*TASK PROMPT*: Rewrite the lines below, substituting "drop-down list" for every occurrence of "dropdown" and leaving everything else unchanged.
--- BEGIN ---
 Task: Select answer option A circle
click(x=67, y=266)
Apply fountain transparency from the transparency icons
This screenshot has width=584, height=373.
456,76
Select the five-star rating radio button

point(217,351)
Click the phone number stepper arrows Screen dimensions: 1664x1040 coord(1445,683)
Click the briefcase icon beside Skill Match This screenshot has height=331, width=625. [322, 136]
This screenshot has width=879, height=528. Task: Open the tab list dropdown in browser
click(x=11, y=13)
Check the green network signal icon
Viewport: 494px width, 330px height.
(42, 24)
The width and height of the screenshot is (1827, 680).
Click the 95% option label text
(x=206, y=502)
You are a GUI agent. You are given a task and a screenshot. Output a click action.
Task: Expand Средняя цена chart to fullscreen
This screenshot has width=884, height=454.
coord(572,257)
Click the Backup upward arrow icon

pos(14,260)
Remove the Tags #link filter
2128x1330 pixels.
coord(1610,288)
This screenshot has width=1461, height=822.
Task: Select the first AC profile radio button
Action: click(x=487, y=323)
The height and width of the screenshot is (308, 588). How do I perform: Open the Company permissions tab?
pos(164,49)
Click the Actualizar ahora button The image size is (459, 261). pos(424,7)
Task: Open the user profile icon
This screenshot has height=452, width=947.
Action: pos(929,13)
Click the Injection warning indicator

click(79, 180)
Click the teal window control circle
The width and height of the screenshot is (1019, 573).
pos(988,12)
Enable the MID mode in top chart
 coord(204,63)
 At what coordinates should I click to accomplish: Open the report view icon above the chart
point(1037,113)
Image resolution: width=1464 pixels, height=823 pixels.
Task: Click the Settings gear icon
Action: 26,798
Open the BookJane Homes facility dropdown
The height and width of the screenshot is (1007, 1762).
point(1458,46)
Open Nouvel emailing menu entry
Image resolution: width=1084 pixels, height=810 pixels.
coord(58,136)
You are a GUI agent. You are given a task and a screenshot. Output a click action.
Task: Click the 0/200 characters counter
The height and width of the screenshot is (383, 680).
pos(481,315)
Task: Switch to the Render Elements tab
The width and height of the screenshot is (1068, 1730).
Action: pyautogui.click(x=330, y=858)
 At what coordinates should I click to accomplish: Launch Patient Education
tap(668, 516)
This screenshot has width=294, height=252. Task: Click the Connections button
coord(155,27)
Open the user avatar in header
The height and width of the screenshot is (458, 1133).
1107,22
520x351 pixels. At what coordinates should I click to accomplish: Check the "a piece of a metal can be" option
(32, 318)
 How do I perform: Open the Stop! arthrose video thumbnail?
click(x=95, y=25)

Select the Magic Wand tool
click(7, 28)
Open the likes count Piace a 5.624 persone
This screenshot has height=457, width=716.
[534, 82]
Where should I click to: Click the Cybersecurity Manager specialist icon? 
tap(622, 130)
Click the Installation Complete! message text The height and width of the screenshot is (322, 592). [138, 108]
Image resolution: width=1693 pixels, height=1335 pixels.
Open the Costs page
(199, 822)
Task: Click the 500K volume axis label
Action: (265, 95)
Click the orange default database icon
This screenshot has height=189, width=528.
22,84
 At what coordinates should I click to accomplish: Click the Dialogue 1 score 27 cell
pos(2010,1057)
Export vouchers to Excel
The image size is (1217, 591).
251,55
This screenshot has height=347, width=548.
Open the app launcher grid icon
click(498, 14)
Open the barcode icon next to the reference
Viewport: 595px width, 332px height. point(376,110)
--- END ---
*RESULT OF THIS EXERCISE*:
 Task: Select answer option A circle
click(x=67, y=266)
Apply fountain transparency from the transparency icons
This screenshot has width=584, height=373.
456,76
Select the five-star rating radio button

point(217,351)
Click the phone number stepper arrows Screen dimensions: 1664x1040 coord(1445,683)
Click the briefcase icon beside Skill Match This screenshot has height=331, width=625. [322, 136]
This screenshot has width=879, height=528. Task: Open the tab list drop-down list in browser
click(x=11, y=13)
Check the green network signal icon
Viewport: 494px width, 330px height.
(42, 24)
The width and height of the screenshot is (1827, 680).
Click the 95% option label text
(x=206, y=502)
You are a GUI agent. You are given a task and a screenshot. Output a click action.
Task: Expand Средняя цена chart to fullscreen
This screenshot has width=884, height=454.
coord(572,257)
Click the Backup upward arrow icon

pos(14,260)
Remove the Tags #link filter
2128x1330 pixels.
coord(1610,288)
This screenshot has width=1461, height=822.
Task: Select the first AC profile radio button
Action: click(x=487, y=323)
The height and width of the screenshot is (308, 588). How do I perform: Open the Company permissions tab?
pos(164,49)
Click the Actualizar ahora button The image size is (459, 261). pos(424,7)
Task: Open the user profile icon
This screenshot has height=452, width=947.
Action: pos(929,13)
Click the Injection warning indicator

click(79, 180)
Click the teal window control circle
The width and height of the screenshot is (1019, 573).
pos(988,12)
Enable the MID mode in top chart
 coord(204,63)
 At what coordinates should I click to accomplish: Open the report view icon above the chart
point(1037,113)
Image resolution: width=1464 pixels, height=823 pixels.
Task: Click the Settings gear icon
Action: 26,798
Open the BookJane Homes facility drop-down list
The height and width of the screenshot is (1007, 1762).
point(1458,46)
Open Nouvel emailing menu entry
Image resolution: width=1084 pixels, height=810 pixels.
coord(58,136)
You are a GUI agent. You are given a task and a screenshot. Output a click action.
Task: Click the 0/200 characters counter
The height and width of the screenshot is (383, 680).
pos(481,315)
Task: Switch to the Render Elements tab
The width and height of the screenshot is (1068, 1730).
Action: pyautogui.click(x=330, y=858)
 At what coordinates should I click to accomplish: Launch Patient Education
tap(668, 516)
This screenshot has width=294, height=252. Task: Click the Connections button
coord(155,27)
Open the user avatar in header
The height and width of the screenshot is (458, 1133).
1107,22
520x351 pixels. At what coordinates should I click to accomplish: Check the "a piece of a metal can be" option
(32, 318)
 How do I perform: Open the Stop! arthrose video thumbnail?
click(x=95, y=25)

Select the Magic Wand tool
click(7, 28)
Open the likes count Piace a 5.624 persone
This screenshot has height=457, width=716.
[534, 82]
Where should I click to: Click the Cybersecurity Manager specialist icon? 
tap(622, 130)
Click the Installation Complete! message text The height and width of the screenshot is (322, 592). [138, 108]
Image resolution: width=1693 pixels, height=1335 pixels.
Open the Costs page
(199, 822)
Task: Click the 500K volume axis label
Action: (265, 95)
Click the orange default database icon
This screenshot has height=189, width=528.
22,84
 At what coordinates should I click to accomplish: Click the Dialogue 1 score 27 cell
pos(2010,1057)
Export vouchers to Excel
The image size is (1217, 591).
251,55
This screenshot has height=347, width=548.
Open the app launcher grid icon
click(498, 14)
Open the barcode icon next to the reference
Viewport: 595px width, 332px height. point(376,110)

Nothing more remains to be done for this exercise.